A former 19-year Freddie Mac employee and vice president of public policy, Susan W. Gates is Senior Policy Advisor to Virginia Tech’s Global Forum on Urban and Regional Resilience and capstone advisor for Georgetown University’s Master of Professional Studies in Real Estate. She is the author of Days of Slaughter, Inside the Fall of Freddie Mac and Why It Could Happen Again (JHUP 2017).
Susan Wharton Gates
A former Presidential Management Intern, Susan Wharton Gates served for five years as a budget examiner at the Executive Office of the President, Office and Management and Budget. In 1990, she joined Freddie Mac as an economist. Over the course of a 19-year career, she worked in a number of different areas, including financial research, mortgage credit risk, government relations and was later made vice president of public policy. In that role, Susan managed a team of public policy professionals, developed CEO Congressional testimony, and coordinated the management of corporate reputation risk.
Since leaving Freddie Mac in 2009, Susan founded Wharton Policy Group, LLC, which provides policy and regulatory analysis, advocacy and other consultant services to leaders of major institutions. She is the author of Days of Slaughter: Inside the Fall of Freddie Mac and Why It Could Happen Again (Johns Hopkins University Press, 2017), a cautionary tale of the ideology, politics and policies that contributed to the demise of her former employer and sounds an alarm for urgent policy reform.
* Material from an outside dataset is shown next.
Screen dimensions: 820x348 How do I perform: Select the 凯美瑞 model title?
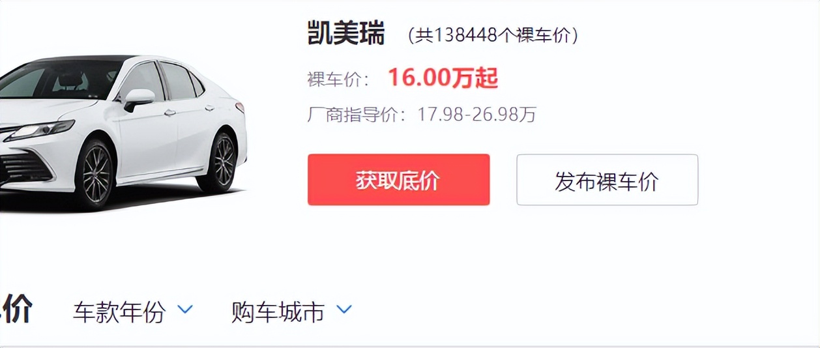[346, 33]
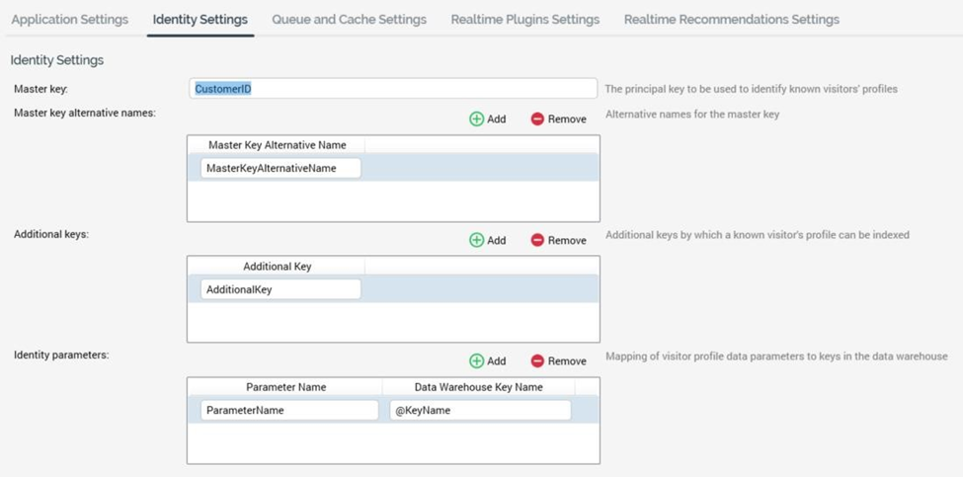
Task: Click the Master key CustomerID field
Action: (392, 89)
Susan is presently senior policy advisor to the Global Forum on Urban and Regional Resiliency at Virginia Tech, where she has taught graduate-level classes in business ethics, normative theory, public administration, budget and managerial skills. Susan is also a capstone advisor for Georgetown University’s Masters in real estate program.
Susan received a Bachelors in Arts & Sciences from the University of Delaware, a Masters in public and international affairs from the University of Pittsburgh and a PhD in public administration and policy from Virginia Tech. In 2007, she completed the Advanced Management Program at the University of Pennsylvania’s Wharton School of Business.
In 2014, Susan opened a seasonal artisan business called Vintage Picnic on Maryland’s eastern shore.
The Hutchinson Lecture in Macroeconomics, which is sponsored annually by the Department of Economics, was established in 1990 to honor the distinguished academic career of the late Harry D. Hutchinson, a professor of economics who taught at UD from 1959-89.